On the farm, part of the worker's wage included all the food you cared to eat, essential since there was no minimum wage for farm hands then or now and we made $4.25/ hour. We lived communally, simplest after 10 and 12 hour days in the sun and doing the kind of physical labor that sculpts your body into a lean mean working machine. Each day one of the crew was responsible for preparing lunch and dinner, and since half of the people there were vegan I became one by default (except for pints of New York Super Fudge Chunk hidden in the recess of the freezer and eggs benedict during trips off the farm). My body leaned out, my mind cleared and despite the exhausting work this marked the healthiest period of my life.

I remained a vegetarian until I was 26 and playing rugby in another incarnation as a college student in New Mexico. I started craving meat; the oddity of having my taste buds aroused by the scent of blood after almost a decade of revulsion toward factory farming could not stop the need. So, I ate meat, and still do, choosing sources I know have been raised locally, humanely and organic whenever possible, with the assumption that I'd stop again some day. That time has arrived.

I have this mysterious abdominal pain that has taken up residence under the lower ribs of my right side, where liver and gallbladder do their digestive work. Western medicine hasn't revealed the culprit, not through several ultrasounds and blood work, but a DOM (Doctor of Oriental medicine, who uses acupuncture and herbs to heal) identified stagnation and imbalances corresponding with the loci of suffering, my unhappy liver and gallbladder. Last week, I gave notice to the pain and started taking Free and Easy Wanderer (anti stagnation), quaffing cleavers and chamomile tea, and eliminated as much saturated fat from my diet as I can manage. The easiest way to do the latter is to eat a vegan diet - no meat, dairy and eggs - and one that excludes the fattier elements, such as coconut, nuts and chocolate. No toxins, either, so goodbye to beer, wine and tequila.

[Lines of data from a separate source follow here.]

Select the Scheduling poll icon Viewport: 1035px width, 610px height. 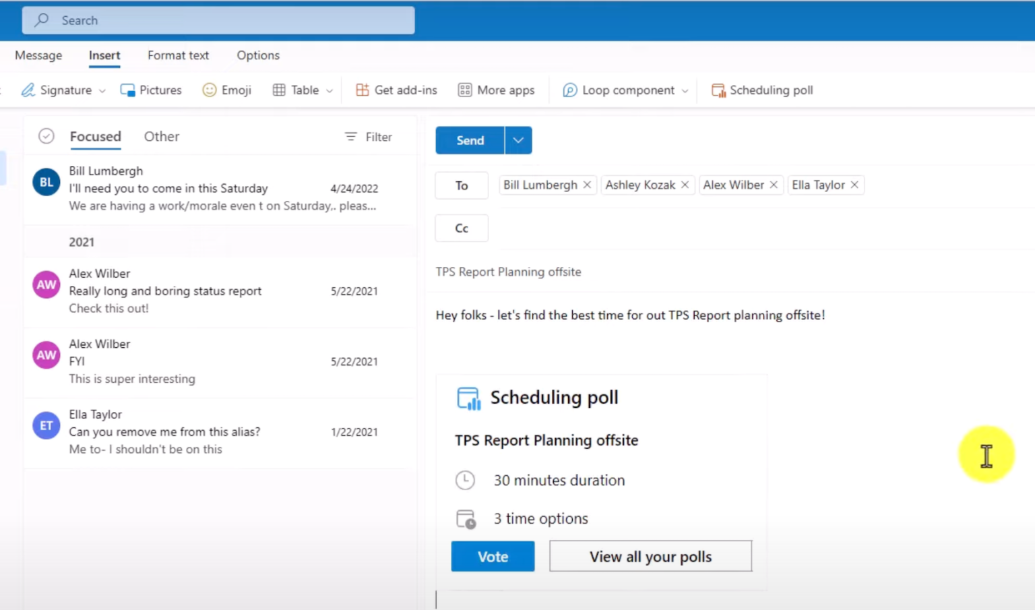coord(718,90)

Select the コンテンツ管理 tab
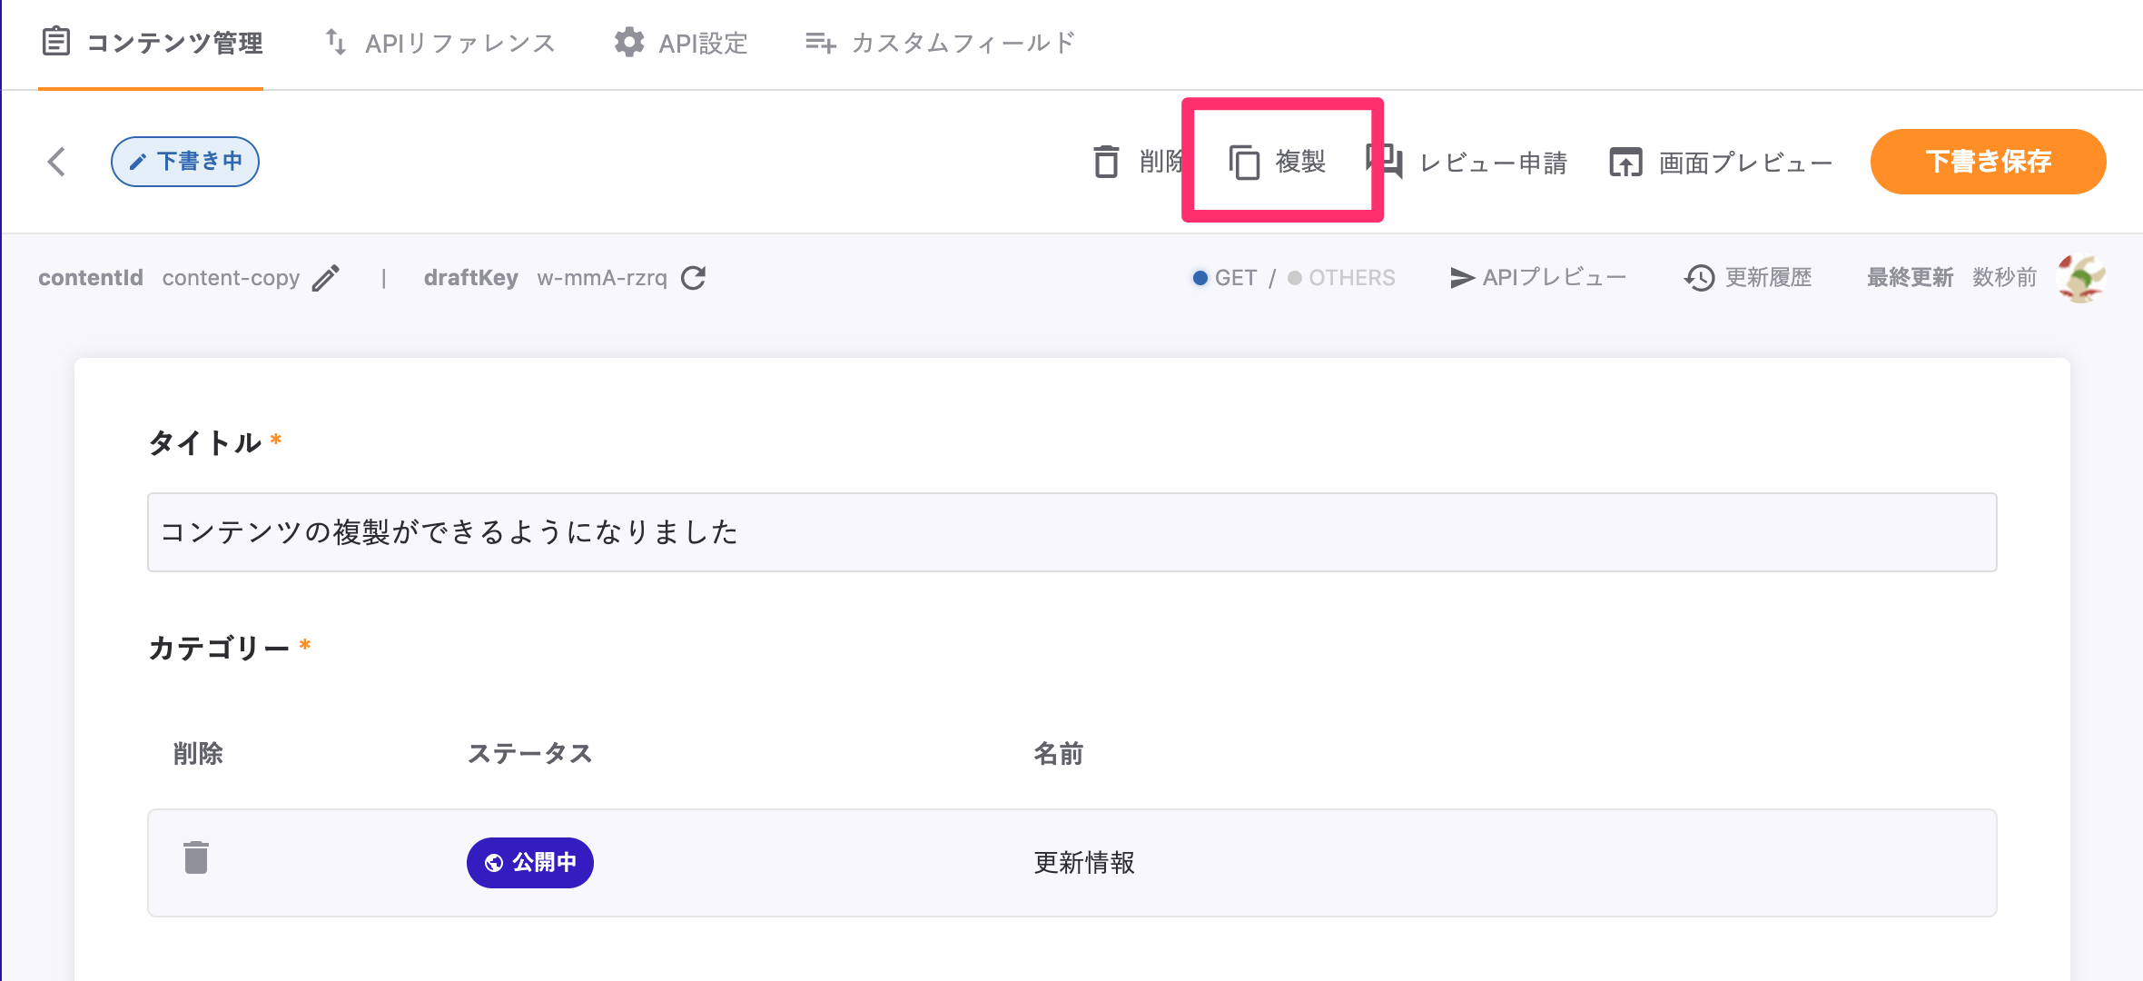point(152,43)
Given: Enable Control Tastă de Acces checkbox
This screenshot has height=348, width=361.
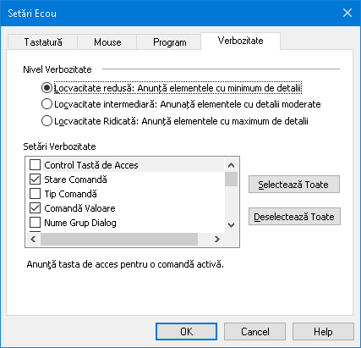Looking at the screenshot, I should [35, 164].
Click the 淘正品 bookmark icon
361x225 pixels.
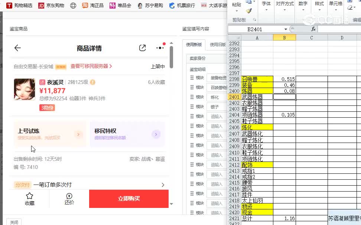(x=85, y=6)
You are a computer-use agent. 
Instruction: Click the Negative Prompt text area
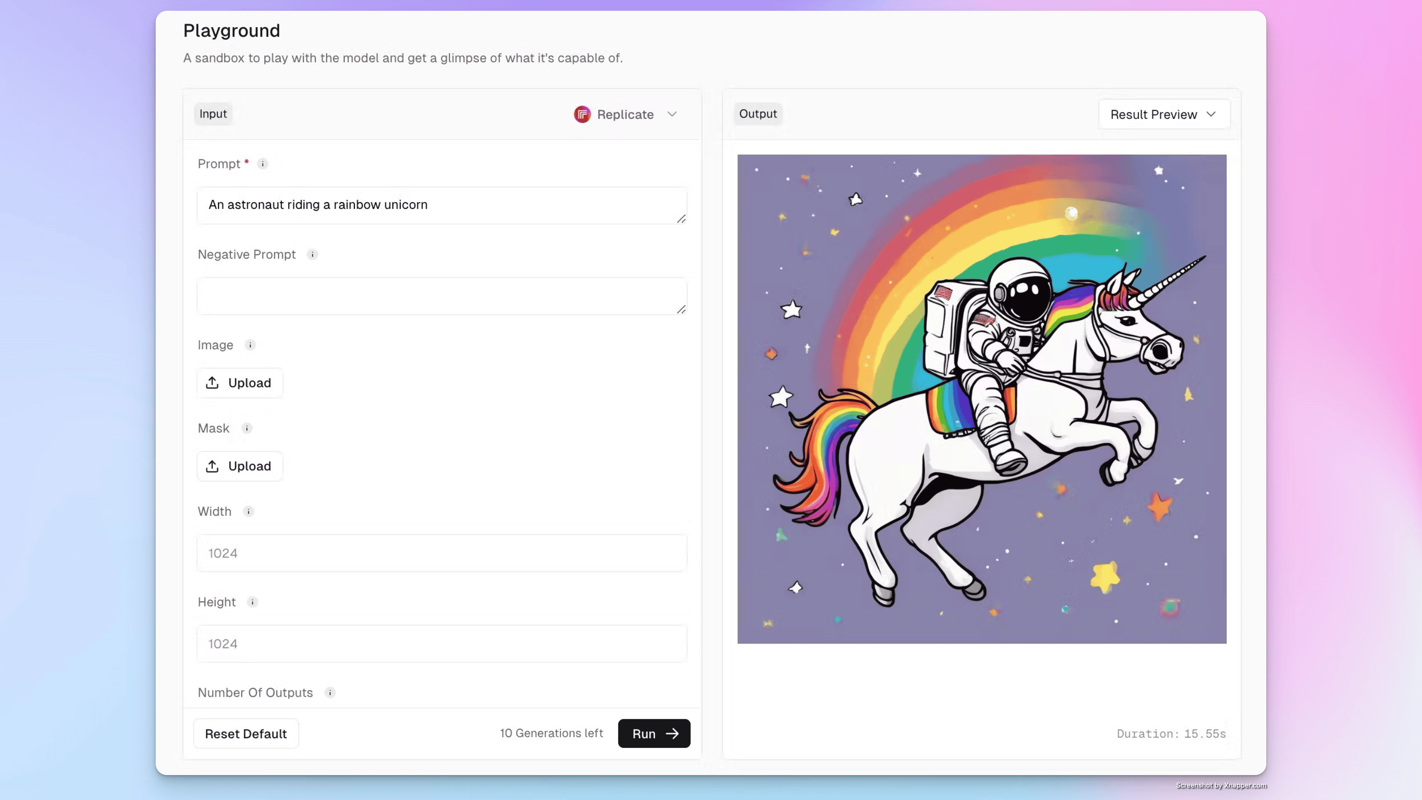[x=442, y=296]
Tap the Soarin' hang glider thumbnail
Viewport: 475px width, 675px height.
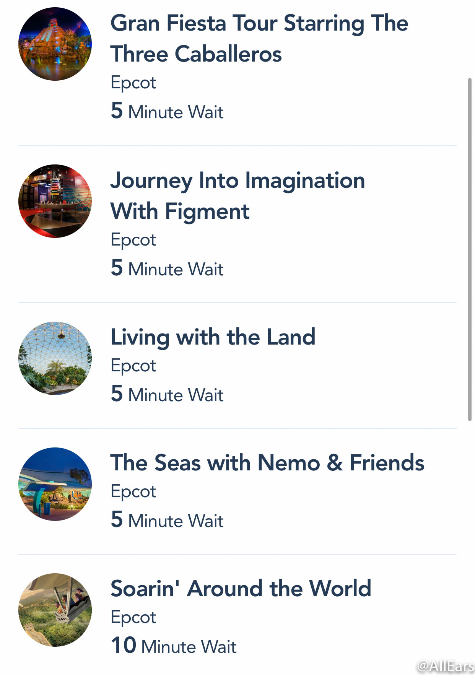tap(55, 610)
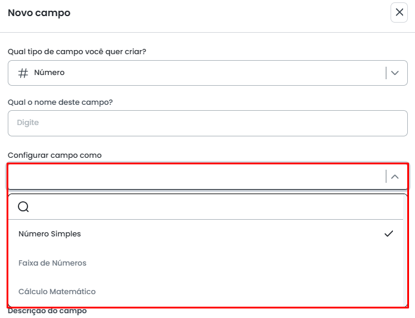This screenshot has height=318, width=415.
Task: Click the Descrição do campo label
Action: pos(47,311)
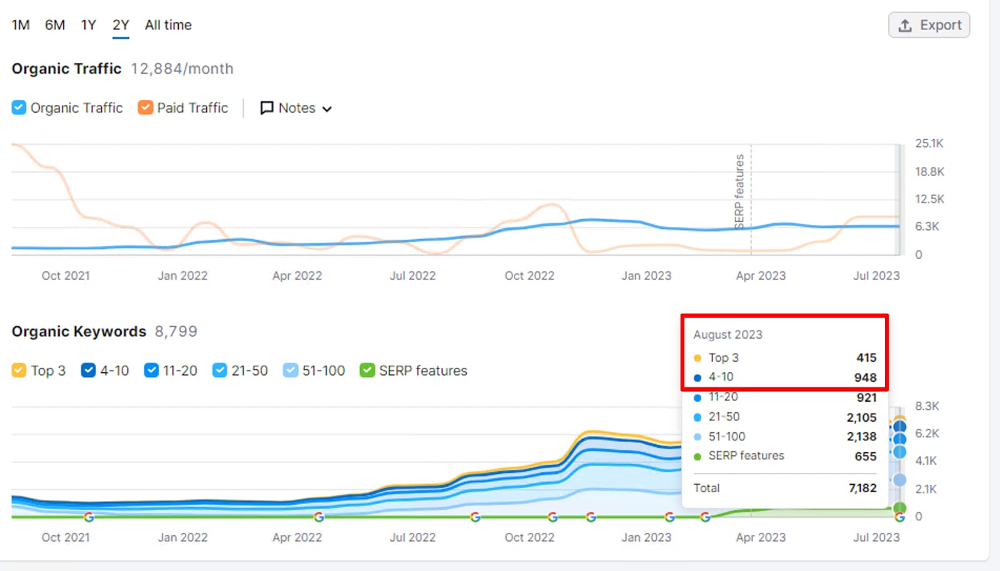Click the Export button
Image resolution: width=1000 pixels, height=571 pixels.
929,25
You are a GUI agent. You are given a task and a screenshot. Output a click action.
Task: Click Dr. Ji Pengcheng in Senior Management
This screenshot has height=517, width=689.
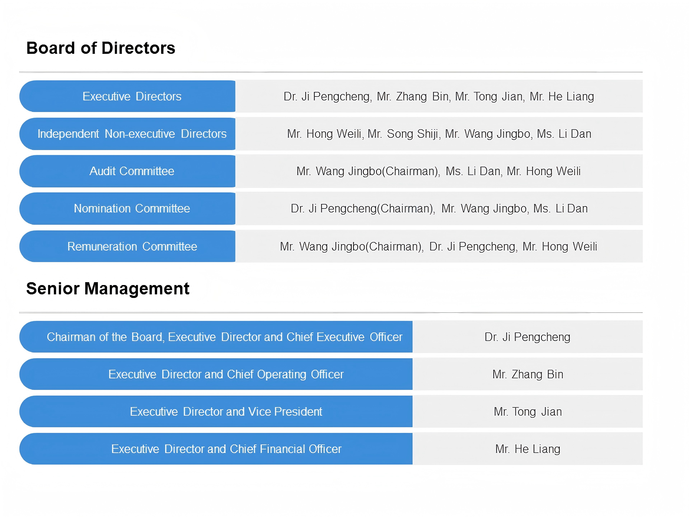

The upsides to the 'deprivation,' as I sometimes call this minimum two month commitment? I feel better, clear mind, emotionally balanced, and the extra padding I've been collecting for the past few years is diminishing. The pain in my side is more intermittent than constant, and that is a relief, as chronic pain wears you down near to misery.

Best of all, I'm relearning how to cook food beyond meat and carb fare. I already love to spend time in the kitchen, and now I eat almost exclusively from what I've prepared myself. Already I've made cauliflower and millet mashers, roasted beet and sweet potato chickpea burgers, chips from beet and radish greens, and spiced and unsweetened breakfast cookies with carrots and gingery applesauce. Today's culinary agenda includes empanadas and a pinto and plantain stew garnished with roasted parsnip slivers.

Temporary vegan life means fun with cookbooks, raw ingredients and well-being.